Скоро вечер. В «Гонолулу» сегодня не пойду. Во-первых, потому, что совсем обтрепался за эти дни и петь в таком виде нельзя. Во-вторых, просто неохота никуда идти. Разве все же пойти в Банхофлагер… Тоже не хочется. Можно вернуться на улицу Счастья… Или вернуться домой? Совсем домой… А тепло сегодня, солнце хорошо так греет, воробьи ему радуются, волны плещут, и медуза всплыла, качается на волнах и греется. Всем вокруг хорошо, только мне нехорошо, и Илоне нехорошо, и Эве нехорошо. А может, еще кому-нибудь нехорошо? Кто его знает… Наверно, в мире всегда так: одним хорошо, другим плохо. Герру Бруно – хорошо, а чтобы ему было хорошо, Эве должно быть плохо. Этой «твари» тоже хорошо, и тому почтенному господину: у них свои дома, машины, много денег. Все дело в деньгах. Было бы у меня столько денег, чтобы помочь Эве и всем хорошим людям… Но где их взять?

* * *

Живу теперь в здоровенном ящике, около железной дороги, проходящей через территорию порта. Их тут целая гора, этих ящиков. Ящик, в котором я живу, такой большой, что мне с трудом удалось перевернуть его вверх дном. Я выбил несколько досок в одном его конце, и получилось надежное убежище от дождя и ветра. По соседству, через пару домов, то есть ящиков, проживает старая желтая собака, которая то появляется, то пропадает. Ночью она где-то промышляет, а днем спит, забившись в тень Сперва я ее старался прогнать, и она убегала, поджав хвост, жалобно и обиженно озираясь. Но через некоторое время возвращалась на свое место. Оставил ее в покое, ей тоже нехорошо. Вот в «Барселону» ходит один господин с розовым откормленным мопсом. И мопс этот – тоже собака, но разве сравнишь одну собачью долю с другой… А ведь моя рыжая приятельница ничуть не хуже этого мопса – спокойная, скромная, никого не обижает; о чем она думает, я, конечно, не знаю, но она мирная: не трогай ее – и она никого не тронет. Этот же мопс на всех окружающих тявкает, вертится, вырывается, скулит, визжит – никакого достоинства собачьего. И хвастун первоклассный: подражая хозяину, ходит на задних лапах, курит сигару и показывает еще какие-то там пустяковые номера, таскает в зубах перчатки хозяина.
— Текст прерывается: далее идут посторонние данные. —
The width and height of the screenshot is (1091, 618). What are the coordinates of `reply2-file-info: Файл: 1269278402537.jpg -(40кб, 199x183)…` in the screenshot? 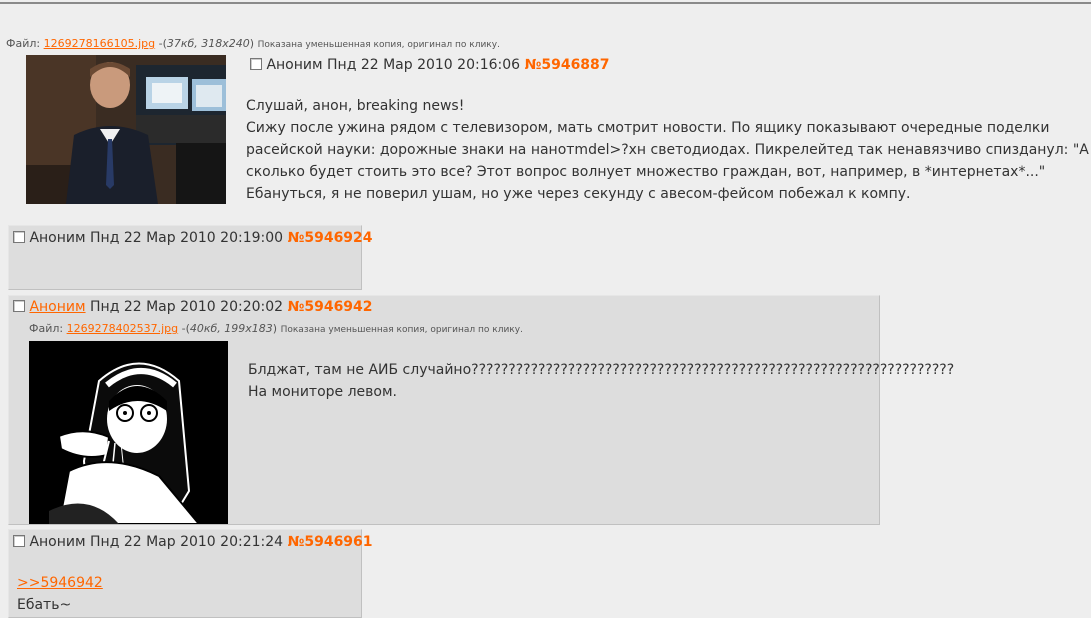 It's located at (276, 328).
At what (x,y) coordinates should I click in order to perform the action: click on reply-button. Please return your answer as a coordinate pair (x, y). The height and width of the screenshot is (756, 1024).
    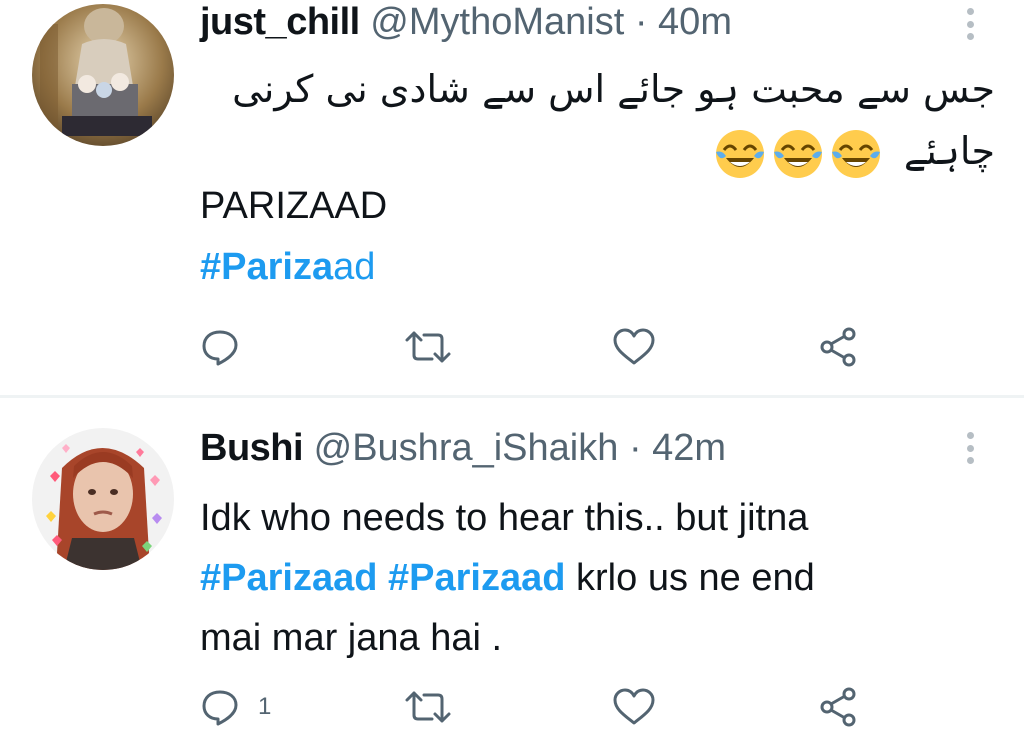
    Looking at the image, I should click on (229, 347).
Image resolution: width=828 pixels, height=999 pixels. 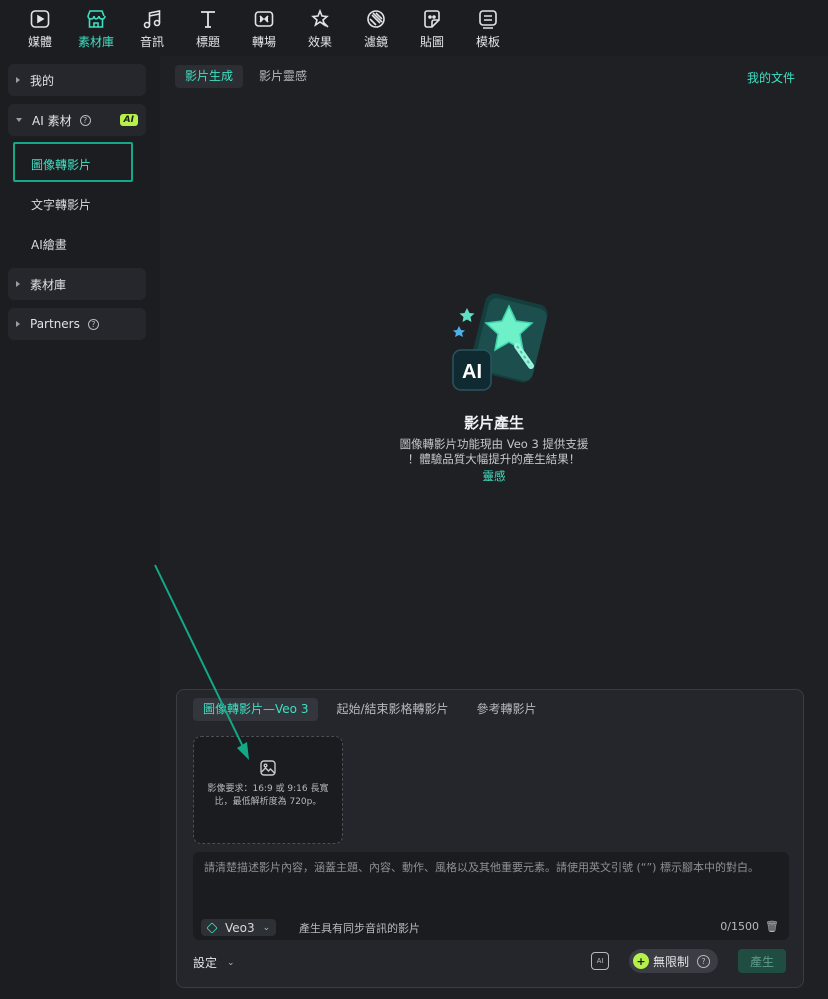 What do you see at coordinates (376, 19) in the screenshot?
I see `filter-icon` at bounding box center [376, 19].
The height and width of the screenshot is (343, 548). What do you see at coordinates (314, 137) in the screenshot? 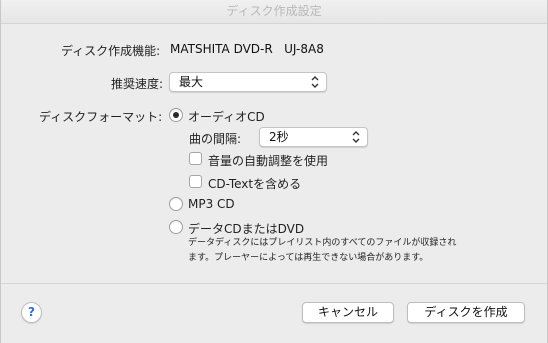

Эх, жизнь… собачья… Уго был прав – мне тут нечего делать, никому я тут не нужен. Я ведь совсем один остался, если не считать рыжего пса. Недавно, напившись до чертиков, упав с четвертого этажа, разбился в лепешку Чухкади; а Джимми подцепил где-то сифилис и попал в больницу, а затем, выйдя оттуда, – за решетку. Но ведь есть же у меня мама и брат, и сестра. Черт возьми, зачем мне чужие мамы и все эти?.. Только там ведь коммунисты, а про них я ничего хорошего не слышал. Что, если они возьмут и отправят меня в Сибирь? Там, наверное, очень холодно… В Банхофлагере я много об этом слышал.